When a cluster is under load or affected by certain edge cases, Marathon sometimes kills tasks that have taken too long to turn running.
Affects all Marathon versions.
Marathon considers tasks as overdue when they are not reported STAGING within a timeout, or do not turn RUNNING within another timeout. Under normal circumstances, Marathon would eventually receive a status update for these tasks. Edge cases might be
- the status updates are delayed because Mesos is overloaded or agents are temporarily disconnected (but still within the timeout so they are not considered unreachable)
- Mesos never received the offer operation to launch the task, and would only send an UNKNOWN status update when asked explicitly
- the task is running in docker, and the docker daemon hangs, preventing a status update being sent.

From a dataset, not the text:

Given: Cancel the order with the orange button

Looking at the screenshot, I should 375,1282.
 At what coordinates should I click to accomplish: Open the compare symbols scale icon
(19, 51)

Basically: things are slow to respond, possibly overloaded, or there are intrinsic problems (like an unresponsive Docker daemon). Handling these timeouts by expunging tasks kind of shadows these underlying issues, and potentially puts more load on an overloaded system. The "rescheduled" task could land on the same agent which may be heavy burdened with staging other tasks. Additionally this could cause cascading effects. Task statuses are guaranteed. We will receive them and if not we should reconcile. In other words, instead of expunging the associated instances, Marathon should rather try to reconcile task statuses.
Marathon should not deliberately delete metadata if the associated Mesos tasks are not reportedly terminal. Otherwise, it maneuvers itself into a situation, where it can only kill a given task that is reported RUNNING in order to reach consensus with Mesos.
Currently there is are two task launch related timeouts that, when hit, lead to Marathon expunging task information:
- task_launch_confirm_timeout with a default of 300s (5m). If Marathon does not receive any status update for a task within this timeout, the task is considered terminal and expunged from state.
- task_launch_timeout with a default of 300s (5m). If Marathon does not receive a TASK_RUNNING status update within this timeout for a task that has previously been reported as TASK_STAGING or TASK_STARTING, the task is considered terminal and expunged from state.
Both these timeouts are handled within the OverdueTasksActor. As a result of expunging the given instances, Marathon will schedule new ones, end eventually kill the initially launched tasks in case they are reported non-terminal.
Please check with someone from the Mesos team whether explicit reconciliations are ok to be made for each single task, or whether Marathon should reconcile these in batches. The former would simplify implementation in Marathon, the latter would lead to less traffic.
- The following criteria should be given by the OverdueTasksActor, or an implementation that replaces this actor.
- Reconciling tasks instead of expunging them can be considered a behavioral change: before, Marathon would schedule a replacement as soon as a task was expunged; with the new behavior, Marathon will first try to reconcile, and only eventually expunge the instance (or consider it Inactive). Therefore, this new behavior should potentially be guarded by a feature flag – unless reconciliation happens earlier than the configured timeouts, and the timeouts keep being the point of the expunge operation.
- When Marathon detects an instance for which one of the tasks reached the confirmation timeout, it will log a warning and trigger an explicit reconciliation for the given task and agentId.
- When Marathon detects an instance for which one of the tasks reached the launch timeout, it will log a warning and trigger an explicit reconciliation for the given task and agentId.
- If any of the above reconciliation requests does not result in a status update within a tbd timeout, Marathon will log a warning and trigger another reconciliation request. The required state to check for which tasks reconciliation attempts have been made is OK to be held in memory, and to be lost upon a failover.
- If a configurable amount of reconciliation requests did not result in a status update, Marathon will log a warning and expunge the instance. (After
MARATHON-8167: set the goal to Decommissioned and have the instance considered Inactive and eventually expunged upon a terminal status update).